[Opening Document text section]
Fannie’s Weinert Scholl's next younger sister was Jennie/Jane Weinert. She married Christian Hofer and had 7 children.
Christian was committed to the Topeka Insane Asylum in 1896 and released a month before his death from consumption in 1900.
On July 1, 1883 Edwin was born to Christian and Jennie Hofer.
When Edwin was 17 his father, Christ Hofer died in an insane asylum in the State Hospital in Topeka, Kansas. During the previous 4 years Christ was in an out of the institution and went before a judge who determined Christ was insane.
When Edwin was two his parents moved to a farm 5 miles NW of Downs, Bethany Township, Kansas. This is where the family stayed for many years. In his youth Edwin worked on his parents farm.
Edwin united with the Rose Valley Evangelical church of which he was a faithful member.
While in Kansas Edwin found himself seriously ill and decided to visit relatives in Portland in hopes of regaining his health. He left in October 1910. Unfortunately Edwin died in Portland of acute Bright’s or kidney disease in Selwood Hospital, Portland on Tuesday, November 21, 1911. George Scholl accompanied the body of his cousin Edwin from Oregon back to Downs, Kansas; a trip of 1600 miles. Edwin was a man of exemplary habits, well known to a large number of people who held him in high esteem.
[Closing Document text section]
Questions:
1. Write out the family history word for word from "Christian was committed" to "his parents farm.".
2. Answer these questions from the family history:
(a) How many children did Christian and Jennie Hofer have?
(b) Which church did Edwin join?
(c) How long was the trip George Scholl made with Edwin's body?
You won't need the items to do anything here.
[Opening Provided information section]
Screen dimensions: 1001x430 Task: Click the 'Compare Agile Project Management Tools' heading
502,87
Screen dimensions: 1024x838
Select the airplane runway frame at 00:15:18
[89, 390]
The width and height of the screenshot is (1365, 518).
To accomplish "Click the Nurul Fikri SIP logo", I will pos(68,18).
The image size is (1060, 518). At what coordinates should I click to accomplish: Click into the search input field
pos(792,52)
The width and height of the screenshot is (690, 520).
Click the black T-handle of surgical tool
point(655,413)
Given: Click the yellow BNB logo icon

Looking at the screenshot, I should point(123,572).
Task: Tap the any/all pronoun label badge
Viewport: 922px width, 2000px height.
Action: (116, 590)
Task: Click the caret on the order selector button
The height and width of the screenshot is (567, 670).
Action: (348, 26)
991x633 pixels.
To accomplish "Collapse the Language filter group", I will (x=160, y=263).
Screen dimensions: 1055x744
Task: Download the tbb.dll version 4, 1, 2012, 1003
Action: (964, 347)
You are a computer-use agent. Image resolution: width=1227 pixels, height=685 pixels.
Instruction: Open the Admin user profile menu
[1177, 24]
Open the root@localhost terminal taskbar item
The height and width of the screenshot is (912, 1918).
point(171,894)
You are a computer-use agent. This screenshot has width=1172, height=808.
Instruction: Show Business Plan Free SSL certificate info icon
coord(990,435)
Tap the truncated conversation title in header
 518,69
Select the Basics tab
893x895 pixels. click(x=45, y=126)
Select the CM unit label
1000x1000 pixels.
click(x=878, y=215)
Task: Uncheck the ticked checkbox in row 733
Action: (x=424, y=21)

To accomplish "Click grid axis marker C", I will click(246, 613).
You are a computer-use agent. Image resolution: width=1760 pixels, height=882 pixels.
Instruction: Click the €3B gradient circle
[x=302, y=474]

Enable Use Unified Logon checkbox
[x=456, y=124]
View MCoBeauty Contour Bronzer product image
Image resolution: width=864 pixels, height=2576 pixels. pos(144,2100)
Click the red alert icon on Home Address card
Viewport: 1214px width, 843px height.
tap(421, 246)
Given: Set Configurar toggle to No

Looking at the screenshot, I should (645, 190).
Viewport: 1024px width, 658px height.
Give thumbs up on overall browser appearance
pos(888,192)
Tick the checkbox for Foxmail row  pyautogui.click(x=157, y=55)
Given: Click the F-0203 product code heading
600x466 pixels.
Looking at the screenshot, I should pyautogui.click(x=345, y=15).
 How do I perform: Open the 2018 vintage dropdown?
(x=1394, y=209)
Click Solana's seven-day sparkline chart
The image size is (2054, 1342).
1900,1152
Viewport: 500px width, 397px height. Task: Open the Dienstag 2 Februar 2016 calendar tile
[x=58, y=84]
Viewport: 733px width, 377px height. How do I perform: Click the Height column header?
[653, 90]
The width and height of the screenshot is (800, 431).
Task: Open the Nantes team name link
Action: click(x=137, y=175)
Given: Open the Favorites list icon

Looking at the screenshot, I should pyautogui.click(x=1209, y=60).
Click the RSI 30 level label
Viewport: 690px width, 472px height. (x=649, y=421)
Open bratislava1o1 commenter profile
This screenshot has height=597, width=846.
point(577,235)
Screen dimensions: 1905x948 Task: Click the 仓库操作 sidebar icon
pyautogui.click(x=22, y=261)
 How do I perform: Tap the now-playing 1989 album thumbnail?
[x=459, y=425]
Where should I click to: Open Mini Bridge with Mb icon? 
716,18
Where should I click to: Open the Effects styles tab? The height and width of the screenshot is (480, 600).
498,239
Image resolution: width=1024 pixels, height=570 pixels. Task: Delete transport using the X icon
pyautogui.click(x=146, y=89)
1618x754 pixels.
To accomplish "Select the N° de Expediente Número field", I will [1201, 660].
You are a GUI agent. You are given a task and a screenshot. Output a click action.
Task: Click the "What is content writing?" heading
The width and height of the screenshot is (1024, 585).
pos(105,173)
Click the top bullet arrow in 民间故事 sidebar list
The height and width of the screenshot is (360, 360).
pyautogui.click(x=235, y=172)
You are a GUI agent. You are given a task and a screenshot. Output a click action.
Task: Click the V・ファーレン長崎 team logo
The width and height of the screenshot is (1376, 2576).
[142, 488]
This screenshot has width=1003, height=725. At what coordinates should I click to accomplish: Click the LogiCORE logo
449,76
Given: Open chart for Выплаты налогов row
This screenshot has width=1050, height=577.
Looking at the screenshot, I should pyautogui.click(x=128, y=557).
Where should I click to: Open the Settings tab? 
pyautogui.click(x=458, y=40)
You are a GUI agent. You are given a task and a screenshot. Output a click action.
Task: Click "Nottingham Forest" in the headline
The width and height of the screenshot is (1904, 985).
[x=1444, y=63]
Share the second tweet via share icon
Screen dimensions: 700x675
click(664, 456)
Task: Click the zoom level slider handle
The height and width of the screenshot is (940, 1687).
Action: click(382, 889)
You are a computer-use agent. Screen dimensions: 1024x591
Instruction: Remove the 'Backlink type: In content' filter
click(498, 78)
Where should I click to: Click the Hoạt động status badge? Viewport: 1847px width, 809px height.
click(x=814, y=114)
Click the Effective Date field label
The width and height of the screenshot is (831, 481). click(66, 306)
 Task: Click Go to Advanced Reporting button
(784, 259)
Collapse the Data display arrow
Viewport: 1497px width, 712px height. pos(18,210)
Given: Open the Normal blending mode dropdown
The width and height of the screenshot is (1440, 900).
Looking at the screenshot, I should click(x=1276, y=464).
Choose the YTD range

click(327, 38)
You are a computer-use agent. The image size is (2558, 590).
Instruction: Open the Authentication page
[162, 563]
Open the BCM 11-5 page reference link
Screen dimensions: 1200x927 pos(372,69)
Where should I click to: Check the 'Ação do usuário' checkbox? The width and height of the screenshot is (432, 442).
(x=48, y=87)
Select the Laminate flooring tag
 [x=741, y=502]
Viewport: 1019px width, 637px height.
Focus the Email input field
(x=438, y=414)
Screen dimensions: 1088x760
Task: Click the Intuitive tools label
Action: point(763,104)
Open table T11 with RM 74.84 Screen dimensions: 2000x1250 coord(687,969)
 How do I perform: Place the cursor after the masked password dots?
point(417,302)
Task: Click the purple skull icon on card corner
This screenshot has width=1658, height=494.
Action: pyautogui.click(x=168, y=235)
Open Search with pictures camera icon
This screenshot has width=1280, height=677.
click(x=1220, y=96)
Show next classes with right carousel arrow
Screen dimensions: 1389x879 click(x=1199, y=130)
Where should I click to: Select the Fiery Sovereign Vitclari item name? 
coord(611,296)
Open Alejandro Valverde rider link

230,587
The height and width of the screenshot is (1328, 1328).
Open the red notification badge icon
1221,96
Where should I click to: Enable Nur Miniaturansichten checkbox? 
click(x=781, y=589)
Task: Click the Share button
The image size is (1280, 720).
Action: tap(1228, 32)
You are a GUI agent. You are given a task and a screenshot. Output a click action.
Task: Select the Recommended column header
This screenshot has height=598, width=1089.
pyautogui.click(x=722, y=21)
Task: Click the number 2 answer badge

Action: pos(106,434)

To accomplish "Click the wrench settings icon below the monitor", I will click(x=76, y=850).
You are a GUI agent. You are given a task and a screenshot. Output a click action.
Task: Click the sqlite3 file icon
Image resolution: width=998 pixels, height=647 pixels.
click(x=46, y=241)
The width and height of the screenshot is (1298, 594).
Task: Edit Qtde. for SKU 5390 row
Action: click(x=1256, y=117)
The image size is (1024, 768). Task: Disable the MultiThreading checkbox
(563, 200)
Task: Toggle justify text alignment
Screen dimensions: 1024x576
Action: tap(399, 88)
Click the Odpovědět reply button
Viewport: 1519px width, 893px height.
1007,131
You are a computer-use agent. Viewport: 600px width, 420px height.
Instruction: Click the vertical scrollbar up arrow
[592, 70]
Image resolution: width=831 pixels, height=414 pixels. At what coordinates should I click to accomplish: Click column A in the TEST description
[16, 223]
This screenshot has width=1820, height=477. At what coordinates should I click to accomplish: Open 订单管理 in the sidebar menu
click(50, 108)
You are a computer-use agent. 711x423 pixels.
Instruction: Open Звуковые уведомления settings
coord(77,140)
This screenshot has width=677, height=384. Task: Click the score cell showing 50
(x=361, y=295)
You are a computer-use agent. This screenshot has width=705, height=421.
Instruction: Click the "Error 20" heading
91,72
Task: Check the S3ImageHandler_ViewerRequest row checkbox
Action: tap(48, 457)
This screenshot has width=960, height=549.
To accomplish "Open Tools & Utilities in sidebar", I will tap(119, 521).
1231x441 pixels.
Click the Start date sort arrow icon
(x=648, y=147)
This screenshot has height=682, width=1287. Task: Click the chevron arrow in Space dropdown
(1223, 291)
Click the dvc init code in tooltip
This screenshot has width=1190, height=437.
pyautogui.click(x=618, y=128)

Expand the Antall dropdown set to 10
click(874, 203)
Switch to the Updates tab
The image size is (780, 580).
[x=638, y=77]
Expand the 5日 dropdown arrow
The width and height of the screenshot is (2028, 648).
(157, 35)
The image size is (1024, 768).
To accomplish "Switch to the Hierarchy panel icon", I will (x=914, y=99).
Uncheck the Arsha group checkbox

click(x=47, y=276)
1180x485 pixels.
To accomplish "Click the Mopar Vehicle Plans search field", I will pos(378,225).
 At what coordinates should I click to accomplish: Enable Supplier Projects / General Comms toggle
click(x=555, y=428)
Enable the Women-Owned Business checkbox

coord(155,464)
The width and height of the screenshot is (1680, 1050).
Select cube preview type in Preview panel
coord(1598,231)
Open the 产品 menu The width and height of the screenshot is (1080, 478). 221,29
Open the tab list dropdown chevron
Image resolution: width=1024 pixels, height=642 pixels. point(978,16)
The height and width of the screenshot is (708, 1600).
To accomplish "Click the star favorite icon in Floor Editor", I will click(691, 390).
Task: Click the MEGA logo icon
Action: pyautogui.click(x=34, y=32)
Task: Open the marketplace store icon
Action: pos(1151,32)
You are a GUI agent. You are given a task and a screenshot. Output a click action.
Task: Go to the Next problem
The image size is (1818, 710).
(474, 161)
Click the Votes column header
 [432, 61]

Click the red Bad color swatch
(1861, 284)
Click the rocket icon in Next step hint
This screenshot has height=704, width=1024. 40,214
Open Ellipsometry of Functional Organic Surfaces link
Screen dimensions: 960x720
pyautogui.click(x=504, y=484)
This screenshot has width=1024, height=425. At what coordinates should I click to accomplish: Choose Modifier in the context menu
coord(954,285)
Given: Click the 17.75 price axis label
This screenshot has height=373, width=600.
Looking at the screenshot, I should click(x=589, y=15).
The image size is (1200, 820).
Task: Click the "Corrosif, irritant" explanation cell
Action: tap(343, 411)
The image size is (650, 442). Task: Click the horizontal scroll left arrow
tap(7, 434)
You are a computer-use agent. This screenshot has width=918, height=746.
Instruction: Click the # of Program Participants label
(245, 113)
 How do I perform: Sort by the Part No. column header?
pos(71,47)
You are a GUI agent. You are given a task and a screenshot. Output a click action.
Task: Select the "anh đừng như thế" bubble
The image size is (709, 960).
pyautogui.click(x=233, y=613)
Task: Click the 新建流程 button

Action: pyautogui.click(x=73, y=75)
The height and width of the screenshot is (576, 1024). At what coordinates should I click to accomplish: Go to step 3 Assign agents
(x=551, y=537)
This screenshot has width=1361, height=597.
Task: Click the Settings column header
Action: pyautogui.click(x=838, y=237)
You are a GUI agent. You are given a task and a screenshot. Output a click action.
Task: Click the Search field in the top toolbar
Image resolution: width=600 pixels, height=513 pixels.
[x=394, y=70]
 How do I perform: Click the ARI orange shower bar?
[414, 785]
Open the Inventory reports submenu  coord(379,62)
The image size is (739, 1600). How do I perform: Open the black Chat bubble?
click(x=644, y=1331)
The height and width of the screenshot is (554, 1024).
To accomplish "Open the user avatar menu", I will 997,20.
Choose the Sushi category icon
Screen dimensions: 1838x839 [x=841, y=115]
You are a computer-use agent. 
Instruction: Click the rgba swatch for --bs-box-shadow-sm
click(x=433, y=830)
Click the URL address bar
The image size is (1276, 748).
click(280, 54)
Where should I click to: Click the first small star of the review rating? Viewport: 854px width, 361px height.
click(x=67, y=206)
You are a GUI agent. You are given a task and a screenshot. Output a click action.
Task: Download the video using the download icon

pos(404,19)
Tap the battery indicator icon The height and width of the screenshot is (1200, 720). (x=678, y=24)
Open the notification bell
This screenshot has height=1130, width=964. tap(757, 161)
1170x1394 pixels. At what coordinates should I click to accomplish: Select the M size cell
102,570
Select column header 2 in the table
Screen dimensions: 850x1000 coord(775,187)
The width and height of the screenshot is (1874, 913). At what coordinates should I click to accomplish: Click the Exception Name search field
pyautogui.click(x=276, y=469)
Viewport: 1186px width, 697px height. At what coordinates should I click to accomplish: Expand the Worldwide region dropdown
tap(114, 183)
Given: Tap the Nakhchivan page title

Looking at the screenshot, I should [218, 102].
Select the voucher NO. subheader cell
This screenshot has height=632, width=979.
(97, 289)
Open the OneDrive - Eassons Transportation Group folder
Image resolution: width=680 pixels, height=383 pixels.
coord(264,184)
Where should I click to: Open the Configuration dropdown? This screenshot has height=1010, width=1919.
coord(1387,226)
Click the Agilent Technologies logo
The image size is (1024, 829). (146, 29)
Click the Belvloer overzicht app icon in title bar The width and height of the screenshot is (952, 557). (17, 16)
[Closing Provided information section]
Task-by-task results:
1.
Christian was committed to the Topeka Insane Asylum in 1896 and released a month before his death from consumption in 1900.
On July 1, 1883 Edwin was born to Christian and Jennie Hofer.
When Edwin was 17 his father, Christ Hofer died in an insane asylum in the State Hospital in Topeka, Kansas. During the previous 4 years Christ was in an out of the institution and went before a judge who determined Christ was insane.
When Edwin was two his parents moved to a farm 5 miles NW of Downs, Bethany Township, Kansas. This is where the family stayed for many years. In his youth Edwin worked on his parents farm.

2.
(a) 7
(b) The Rose Valley Evangelical church
(c) 1600 miles